Until this year, the chair of Tesla, one of the world’s most influential industry disruptors, has tended to fly beneath the radar. Now, in a concerted effort to step into a spotlight she doesn’t enjoy, Denholm is already influencing the government’s nascent policies around electric vehicles, energy and the tech industry.





In July, she called for an expansion in battery minerals and a national plan to meet the 2030 emissions reduction target. She was an influential figure at the government’s Jobs and Skills Summit through her role as chair of the Tech Council of Australia, where she advocated for changes to skilled migration rules, the creation of new digital apprenticeships and other policies aimed at a goal of 1.2 million tech jobs in Australia by 2030.

5. Melanie Perkins

In recent years, Canva co-founder Melanie Perkins has warranted a place on the Power list because of what her company represents to the current and longer-term health of the local tech industry. This time last year, she and husband Cliff Obrecht were running a young company valued at an astounding $US40 billion ($55  billion).

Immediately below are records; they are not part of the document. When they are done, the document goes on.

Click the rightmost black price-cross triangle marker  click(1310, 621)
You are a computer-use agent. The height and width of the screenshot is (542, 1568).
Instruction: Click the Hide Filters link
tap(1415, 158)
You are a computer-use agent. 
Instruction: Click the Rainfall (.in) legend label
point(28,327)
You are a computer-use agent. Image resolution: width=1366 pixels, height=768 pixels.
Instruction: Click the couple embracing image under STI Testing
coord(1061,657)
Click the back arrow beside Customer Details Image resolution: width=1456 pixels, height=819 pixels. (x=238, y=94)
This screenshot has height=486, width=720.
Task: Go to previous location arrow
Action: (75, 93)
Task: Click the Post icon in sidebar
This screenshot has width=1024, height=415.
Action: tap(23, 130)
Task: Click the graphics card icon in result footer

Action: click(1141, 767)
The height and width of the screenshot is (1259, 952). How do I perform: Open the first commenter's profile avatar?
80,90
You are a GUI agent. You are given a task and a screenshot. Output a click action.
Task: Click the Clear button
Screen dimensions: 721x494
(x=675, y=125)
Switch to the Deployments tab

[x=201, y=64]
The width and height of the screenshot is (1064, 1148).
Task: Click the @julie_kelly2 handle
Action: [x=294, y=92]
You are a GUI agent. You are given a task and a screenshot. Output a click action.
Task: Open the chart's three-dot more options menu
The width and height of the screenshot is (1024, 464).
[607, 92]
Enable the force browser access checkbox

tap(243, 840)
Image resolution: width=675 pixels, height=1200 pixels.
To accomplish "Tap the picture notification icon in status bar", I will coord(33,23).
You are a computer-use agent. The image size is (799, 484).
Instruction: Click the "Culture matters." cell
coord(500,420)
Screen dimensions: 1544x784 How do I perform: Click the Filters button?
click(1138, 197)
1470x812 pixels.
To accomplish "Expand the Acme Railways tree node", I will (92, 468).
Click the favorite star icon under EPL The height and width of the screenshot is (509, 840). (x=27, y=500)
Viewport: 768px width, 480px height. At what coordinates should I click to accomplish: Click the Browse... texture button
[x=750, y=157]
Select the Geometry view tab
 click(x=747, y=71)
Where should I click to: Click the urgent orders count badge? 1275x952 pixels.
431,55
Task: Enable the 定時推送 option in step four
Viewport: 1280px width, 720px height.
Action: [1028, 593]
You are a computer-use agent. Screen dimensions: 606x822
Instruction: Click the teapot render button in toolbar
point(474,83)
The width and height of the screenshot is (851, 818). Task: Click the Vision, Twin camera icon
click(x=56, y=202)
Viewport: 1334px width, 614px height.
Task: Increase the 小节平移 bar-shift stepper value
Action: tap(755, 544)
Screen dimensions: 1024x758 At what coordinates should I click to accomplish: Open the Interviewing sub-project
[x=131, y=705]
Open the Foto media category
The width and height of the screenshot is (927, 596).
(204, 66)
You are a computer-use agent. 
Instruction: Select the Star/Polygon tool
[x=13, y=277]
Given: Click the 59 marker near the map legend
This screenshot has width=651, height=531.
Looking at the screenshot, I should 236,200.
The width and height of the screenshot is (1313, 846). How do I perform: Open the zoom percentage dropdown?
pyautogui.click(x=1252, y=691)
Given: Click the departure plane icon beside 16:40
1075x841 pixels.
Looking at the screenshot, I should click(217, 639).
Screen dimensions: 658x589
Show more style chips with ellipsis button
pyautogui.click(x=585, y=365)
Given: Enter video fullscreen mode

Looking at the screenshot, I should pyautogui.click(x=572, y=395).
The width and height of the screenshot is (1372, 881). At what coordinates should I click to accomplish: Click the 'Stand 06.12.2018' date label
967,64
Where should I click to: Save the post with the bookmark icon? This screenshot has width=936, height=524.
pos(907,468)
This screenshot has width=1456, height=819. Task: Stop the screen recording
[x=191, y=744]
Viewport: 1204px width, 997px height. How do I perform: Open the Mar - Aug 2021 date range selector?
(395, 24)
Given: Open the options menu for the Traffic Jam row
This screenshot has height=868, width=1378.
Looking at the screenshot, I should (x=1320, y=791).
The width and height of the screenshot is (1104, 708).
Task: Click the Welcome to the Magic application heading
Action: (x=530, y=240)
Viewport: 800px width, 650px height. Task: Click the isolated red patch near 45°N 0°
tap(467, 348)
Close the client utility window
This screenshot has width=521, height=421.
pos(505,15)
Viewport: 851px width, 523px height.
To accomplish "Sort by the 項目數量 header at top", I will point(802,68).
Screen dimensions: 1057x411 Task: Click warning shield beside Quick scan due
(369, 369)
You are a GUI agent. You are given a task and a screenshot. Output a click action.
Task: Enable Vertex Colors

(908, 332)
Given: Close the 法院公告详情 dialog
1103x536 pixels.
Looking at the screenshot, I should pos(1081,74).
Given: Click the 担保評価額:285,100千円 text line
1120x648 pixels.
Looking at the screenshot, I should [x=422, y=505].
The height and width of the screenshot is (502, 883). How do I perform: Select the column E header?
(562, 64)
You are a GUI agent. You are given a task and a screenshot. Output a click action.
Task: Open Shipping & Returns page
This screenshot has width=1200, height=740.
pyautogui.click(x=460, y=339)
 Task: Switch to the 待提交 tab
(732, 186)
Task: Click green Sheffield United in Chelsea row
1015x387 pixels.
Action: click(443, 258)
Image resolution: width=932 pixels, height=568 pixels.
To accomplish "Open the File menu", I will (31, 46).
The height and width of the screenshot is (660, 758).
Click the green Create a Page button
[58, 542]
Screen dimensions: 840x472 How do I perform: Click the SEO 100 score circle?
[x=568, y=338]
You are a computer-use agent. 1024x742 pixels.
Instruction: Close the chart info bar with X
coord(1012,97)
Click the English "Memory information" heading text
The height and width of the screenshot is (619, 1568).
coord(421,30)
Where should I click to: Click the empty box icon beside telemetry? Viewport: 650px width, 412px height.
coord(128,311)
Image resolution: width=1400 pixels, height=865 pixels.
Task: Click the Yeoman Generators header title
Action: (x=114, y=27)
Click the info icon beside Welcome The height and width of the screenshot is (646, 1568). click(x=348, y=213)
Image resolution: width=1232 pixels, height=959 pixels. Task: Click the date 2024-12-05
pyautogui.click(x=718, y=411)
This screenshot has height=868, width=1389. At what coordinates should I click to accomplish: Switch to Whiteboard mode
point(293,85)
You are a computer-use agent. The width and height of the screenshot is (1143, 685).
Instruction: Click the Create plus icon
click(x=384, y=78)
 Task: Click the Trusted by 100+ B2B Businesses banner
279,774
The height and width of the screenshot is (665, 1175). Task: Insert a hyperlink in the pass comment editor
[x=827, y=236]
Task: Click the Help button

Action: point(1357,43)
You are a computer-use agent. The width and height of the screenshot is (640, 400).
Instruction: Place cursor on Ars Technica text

The valuation of Canva plays a disproportionate role in setting the valuations of Australia’s tech investment firms, which means Canva failing would seriously neuter the funding for the next generation of entrepreneurs. Canva is not failing, but it is falling.

A broader valuation crunch has led to one US backer writing down Canva’s value by 44 per cent. Perkins’ power now rests in the outsized importance to the industry of her being able to prove her company’s chops to a more cynical market. She has thrived in a frothy market, but 2022 is the year she gets to prove she is building something to endure market cycles.